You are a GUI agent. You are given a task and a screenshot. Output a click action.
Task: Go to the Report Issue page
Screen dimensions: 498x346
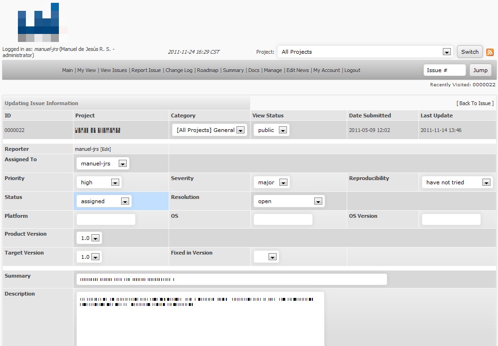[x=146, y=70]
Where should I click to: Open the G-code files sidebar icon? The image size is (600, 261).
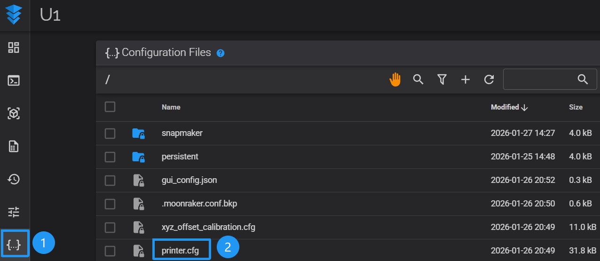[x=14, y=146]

------

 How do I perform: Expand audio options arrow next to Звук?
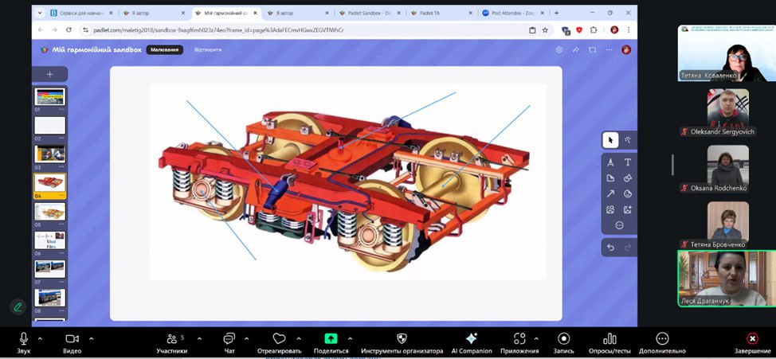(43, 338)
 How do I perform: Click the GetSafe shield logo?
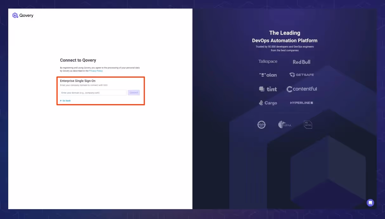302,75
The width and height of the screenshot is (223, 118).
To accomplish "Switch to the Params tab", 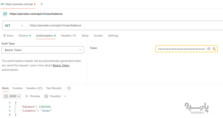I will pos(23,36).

------

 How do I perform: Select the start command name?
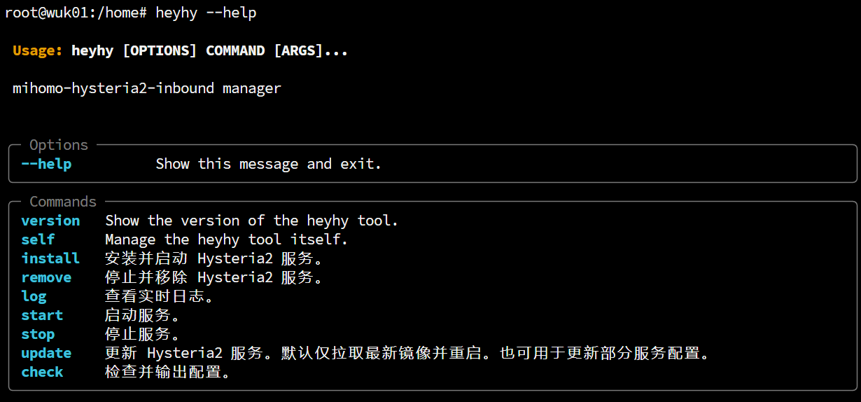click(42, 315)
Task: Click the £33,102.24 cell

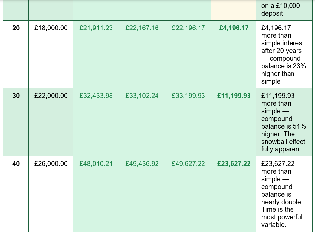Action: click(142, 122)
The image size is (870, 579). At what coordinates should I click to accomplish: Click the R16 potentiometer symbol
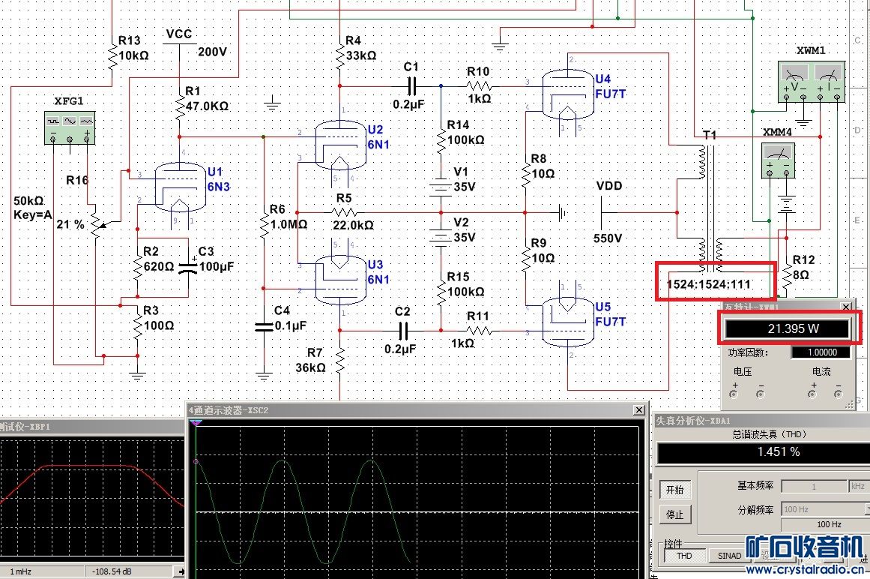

------

* ACTIVITY *
Copy each line in the data that holds the word "screenshot".

* TASK ANSWER *
You are a GUI agent. You are given a task and a screenshot. Output a click action.
The width and height of the screenshot is (223, 118).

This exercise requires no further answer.